誰かに突然起こされたようにぼくは眼を覚ました。と同時に、急に窓の外が見たくなった。深夜で機内の窓は全部閉じられている。第一、窓外は真っ暗闇だ。にもかかわらず外を見たい衝動にかられた。閉じられたシャッターを開け、暗闇の奥に目を凝らした。外には灰色の雲海とその上空の闇には地上では観察できないほどの数多い星が瞬いていた。凍てついた窓に額を当てて機内の天井の小灯が窓に映らないように頭から毛布を被って明かりを遮った。こんな深夜に機内の窓から外を眺めている乗客は、恐らくひとりもいないだろう。
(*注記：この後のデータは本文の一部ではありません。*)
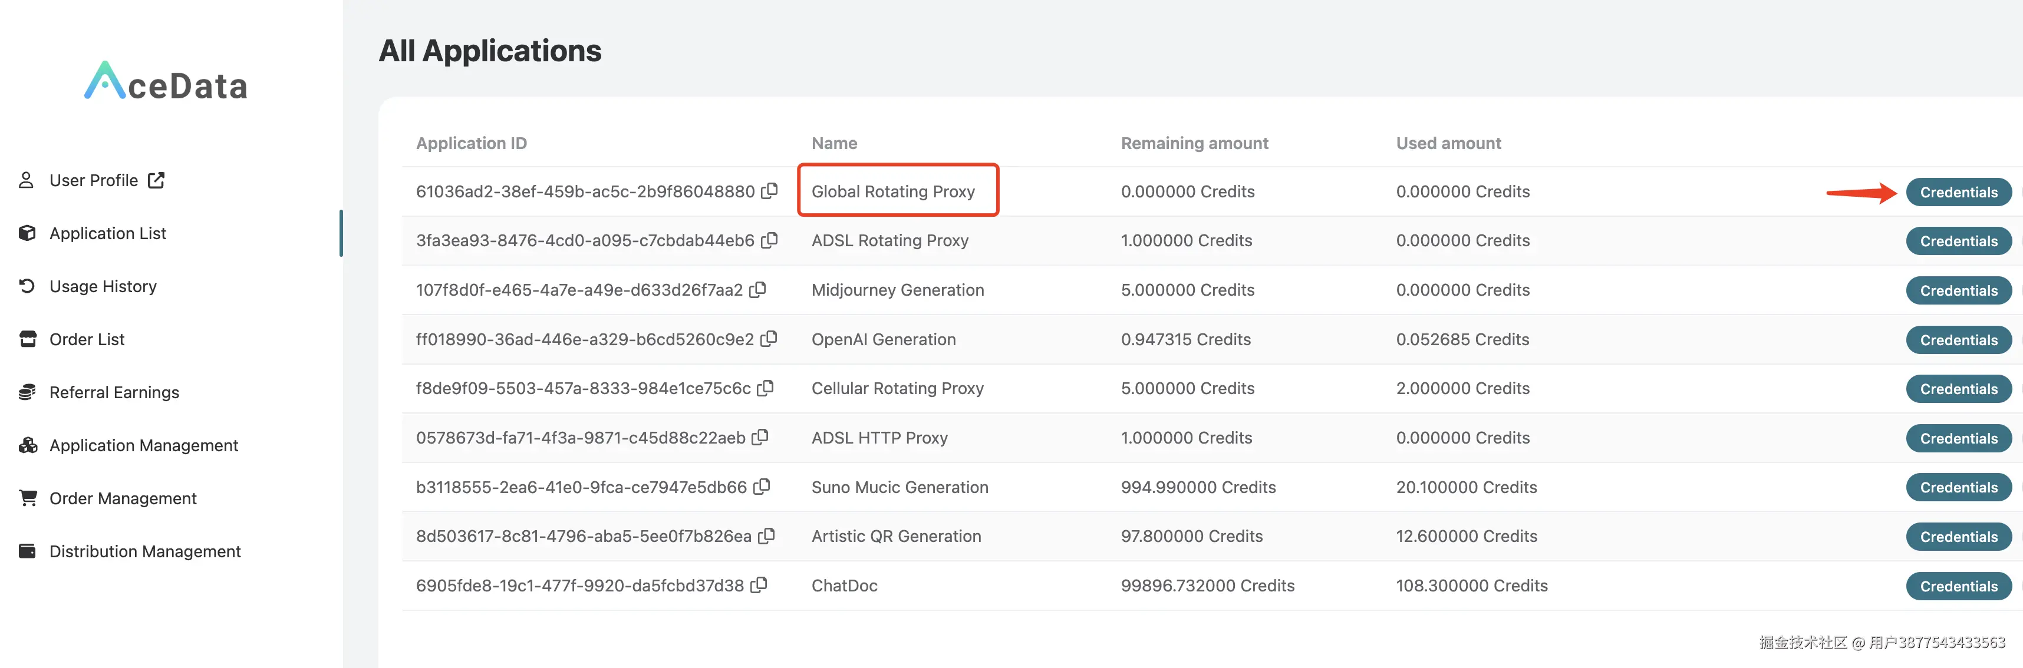Show Credentials for ChatDoc application

tap(1958, 586)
と、その時、雲海の彼方から突然光の柱が上昇していくのを発見した。・・・光の柱はどんどん上昇したかと思うと、まるでカーテンを引くように、巨大な白い布に変化した。その巨大な布は、飛行機と並走しながら泳ぐように走りだした。
「オーロラだ!」
まるでディズニー映画で白いドレスの袖を広げて空を飛ぶ妖精のように、ドレスの裾の端がどこにあるのか判らないほど、その白いドレスはどんどん伸びていくのだった。ぼくは生まれて初めて見るオーロラの光と変化していく造形に、全身鳥肌が立つ想いだった。そしてみるみるうちに空全体がオーロラに覆われてしまった。・・・なんという天上の神秘だろう!
・・・
こんな幸運を独り占めできることにぼくは強運のようなものを感じ、この神秘をカバンの中に秘めて持っていたスケッチブックにまるでアニメの原画を描くように、素早く何枚も何枚も書き綴った。これまで飛行機には何十回も乗っているのに、スケッチブックなど持参したことはなぜか今回が初めてだった。だから、このことがかえって不思議でならなかった。オーロラは機の上空を完全に覆い、機は巨大なオーロラの中を飛行していたのだった。オーロラを透かして星が瞬いており、その辺りを流星が走るのが見える。現実というよりファンタジーの世界だ。これは奇蹟だ。それにしてもオーロラの発生の瞬間に眼が覚め、同時に窓の外を眺めたくなったこの偶然に、ぼくは思わず神に感謝したい気持ちに襲われそうになった。
・・・
死ぬまでに一度オーロラを見たいと思っていたが、まさかオーロラと同じ位置から見るなんて思いもよらなかった。「見た」というより、「見せられた」という気持ちが今も強い。目を閉じると、あの時の映像がそのまま脳内視できる。そして動いてくれるのである。